# [TEXT FOR ANALYSIS]

/---

As a Latino first-generation college graduate, Michael A. Medina is interested in the systems and contexts that support student success. An assistant professor of applied human development at BU Wheelock College of Education & Human Development, he explores the educational experiences and challenges of diverse student populations, including topics such as positive youth development, forming school-community partnerships, and developing anti-racist pedagogy.
Medina is a recipient of National Science Foundation (NSF) and Ford Foundation Fellowships, and was recently awarded an NSF Rapid Grant to explore students’ ethnic identity development during the COVID-19 pandemic. Prior to joining BU Wheelock, he was a postdoctoral scholar in the Peer Relations Lab at the Department of Human Ecology at the University of California, Davis.
Question: What is your research focus?
Medina: My area of research is positive social identity development over time, including ethnic and racial identity development, exposure to diversity and discrimination, and experiences of socialization. I look at how young people in the US develop a positive or negative understanding of their background or the background of others, and how that shapes the way they go through school, how they navigate relationships and feel about themselves, and ultimately, the role they think they should play in our society.
For example, some young people who experience racialized discrimination might come to further embrace the part of their identity that has been discriminated against, as a kind of a protective measure. My research interacts with those young people to determine what are the factors that promote a positive outlook about their social identity and how schools, communities, and families can promote that.
Question: What kinds of policy or advocacy work are you involved in?
Medina: I am a staunch proponent of educational policy keeping up with the changing population in the country. There are so many policies designed to try to support students that aren’t all drawing from the most relevant educational data or keeping up with the changing demographics of student populations. My research aims to give directly back to schools and educational administrations findings that are relevant to how they can better serve their students, which in turn they may use to update their practices to better accommodate student needs.
As a field, education is so massive and so nuanced that the practices we pursue can easily become outdated. Policy needs to keep up with research, research needs to be involved actively in schooling, schools must listen to their students, and students must ultimately benefit from policy. It’s a necessary cycle.
Question: What motivates the research you do?
Medina: They say most research is me-search, and that’s definitely true with me. I grew up in a very poor and underserved community in New Jersey. My schools were lacking a lot of essentials. I struggled, and many of my friends struggled. My family had trouble getting involved, and I think the teachers weren’t well-equipped—through no fault of their own—to serve us. I’m a first-generation college grad and that wasn’t for lack of trying on the part of my family.
My hope is that my work through research, teaching, service, or community involvement will make education more accessible to students who are under-resourced, underserved, or undermotivated. I wouldn’t be here if I didn’t have people actively pushing me toward the finish line as I was running in the opposite direction. My ultimate hope is—when it comes to student admissions, retention, and engagement across diverse and historically marginalized populations—to be that hand reaching out and pulling them toward education, in the same way that I was pulled.

\---

# [Collected data entries]
/---

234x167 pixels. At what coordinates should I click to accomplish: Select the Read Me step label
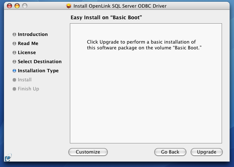point(28,44)
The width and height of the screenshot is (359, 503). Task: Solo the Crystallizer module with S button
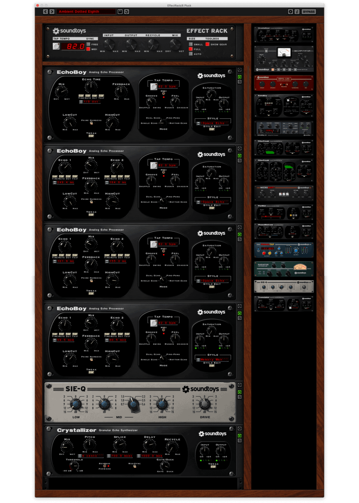(239, 440)
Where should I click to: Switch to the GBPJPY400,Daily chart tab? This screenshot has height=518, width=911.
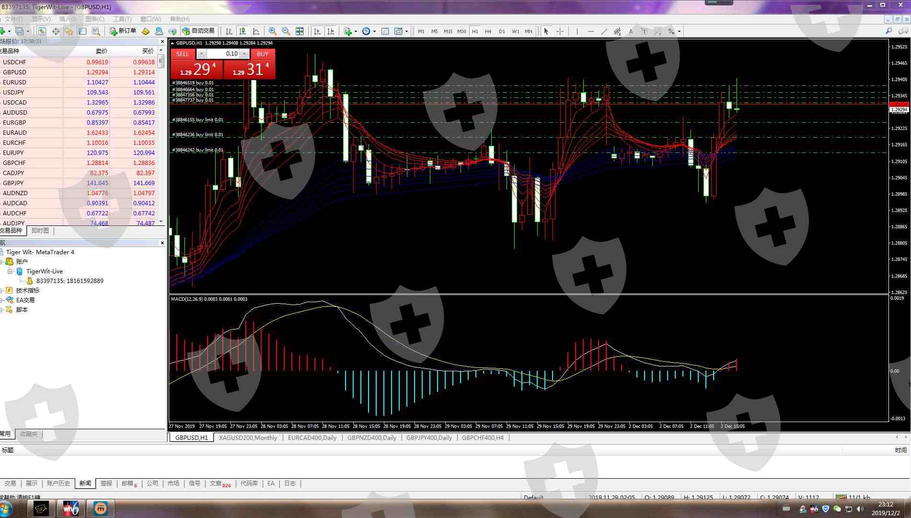[x=428, y=437]
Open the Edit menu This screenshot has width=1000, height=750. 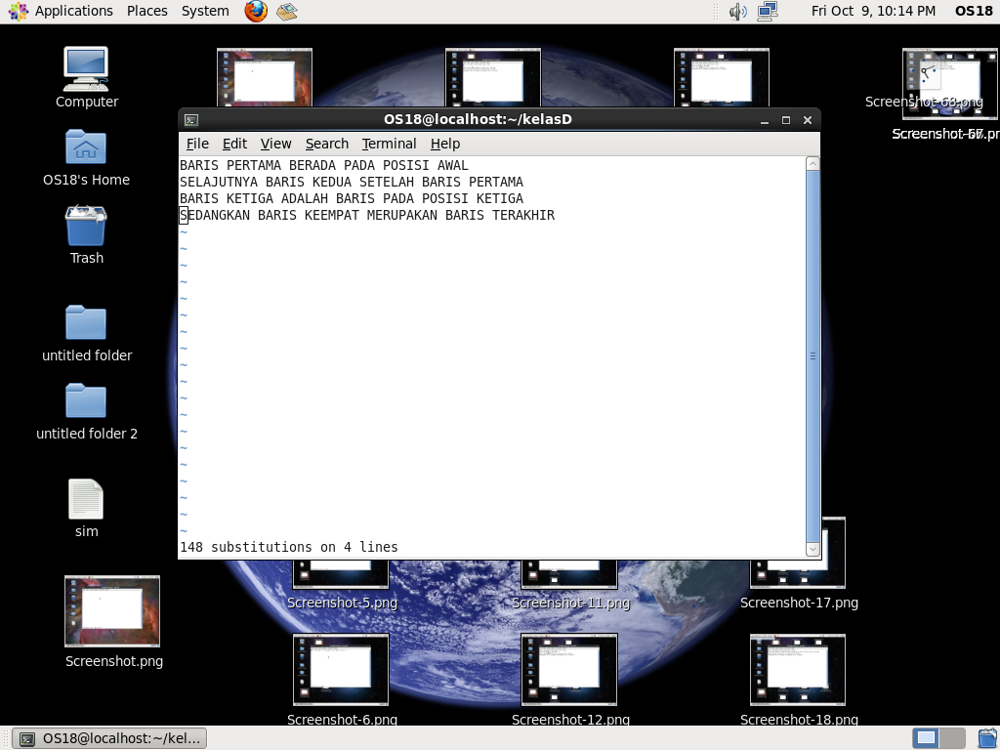point(234,144)
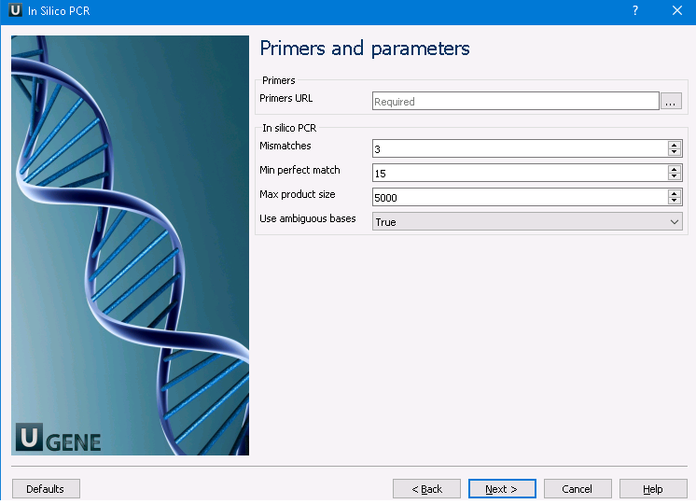Increase Max product size with up arrow

tap(674, 193)
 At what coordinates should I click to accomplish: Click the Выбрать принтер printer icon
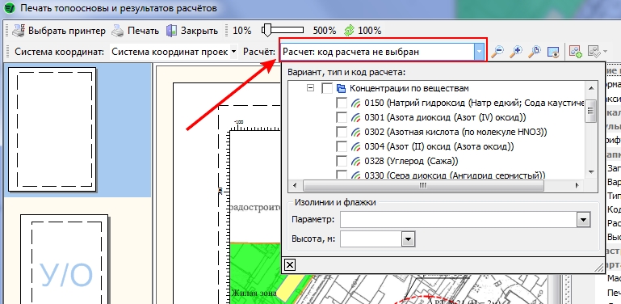click(19, 31)
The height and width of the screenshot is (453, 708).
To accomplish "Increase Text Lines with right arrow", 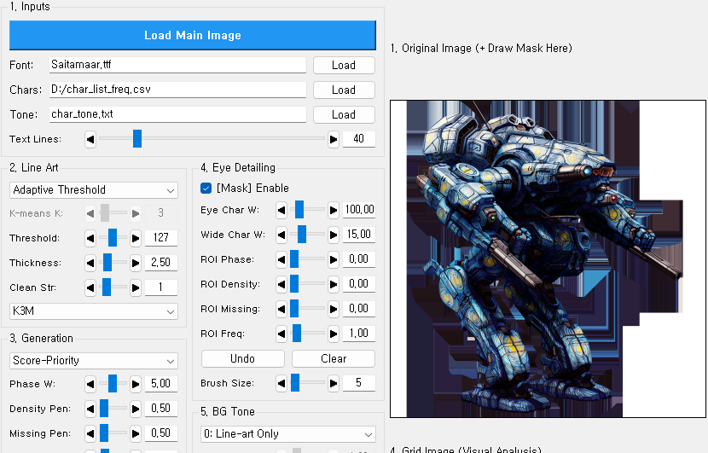I will [x=334, y=139].
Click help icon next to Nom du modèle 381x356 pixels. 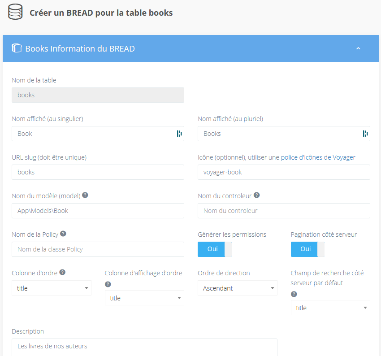tap(85, 195)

\---

# [WHAT YOU WILL DO]
1. Reproduce a passage from the Medina interview word for word, starting at the words "As a Latino" and stopping after "developing anti-racist pedagogy.".
2. Turn the paragraph of the Medina interview that begins "Medina is a recipient" into a short bulleted list that keeps its main facts.
3. Continue the Medina interview from its last sentence.

# [ANSWERS PROVIDED]
1.
As a Latino first-generation college graduate, Michael A. Medina is interested in the systems and contexts that support student success. An assistant professor of applied human development at BU Wheelock College of Education & Human Development, he explores the educational experiences and challenges of diverse student populations, including topics such as positive youth development, forming school-community partnerships, and developing anti-racist pedagogy.

2.
- Has received National Science Foundation (NSF) and Ford Foundation Fellowships
- Was recently awarded an NSF Rapid Grant to study students' ethnic identity development during the COVID-19 pandemic
- Before joining BU Wheelock, was a postdoctoral scholar in the Peer Relations Lab at the Department of Human Ecology, University of California, Davis

3.
Question: How has the educational landscape changed over the course of your career?
Medina: Right now, there is such a push toward multiculturalism, which is beneficial for those of us who want to support diverse student groups. It wasn’t that long ago that segregation in schools was the norm, and we’re still recovering from that. Schools are still incredibly segregated, both on the student side and the instructor side. But what I’ve seen is that we’re identifying our gaps in understanding around multiculturalism, around diversity, and we’re taking steps to correct that.
Research like mine receives national funding, and universities are successfully pushing out diversity, equity, and inclusion programs, and pouring millions of dollars into those initiatives. That acknowledgement goes a long way to ensuring student interest in these topics, securing funding, and encouraging schools to hire experts in these areas. Education is a massive industry that moves incredibly slowly, so these incremental steps are necessary for that creep of change towards progress.
Question: What are some challenges you’ve encountered during your research or education?
Medina: When it comes to topics like race, ethnicity, and diversity, people define them in very different ways. It’s been difficult to come up with comprehensive theories that keep up with the nation’s changing views on these topics. I’m interested in capturing the experiences of multiracial youth who are consistently left out of psychological research and conversations because they are so unique in terms of their ethnic-racial background. I’ve had grant funding agencies say they are not a population of interest, despite the fact that they’re one of the fastest growing populations in the country. You can get challenges at every level, but this is a credible topic for understanding how diverse young people are going to succeed in a racialized society.
Question: What are some of your next steps?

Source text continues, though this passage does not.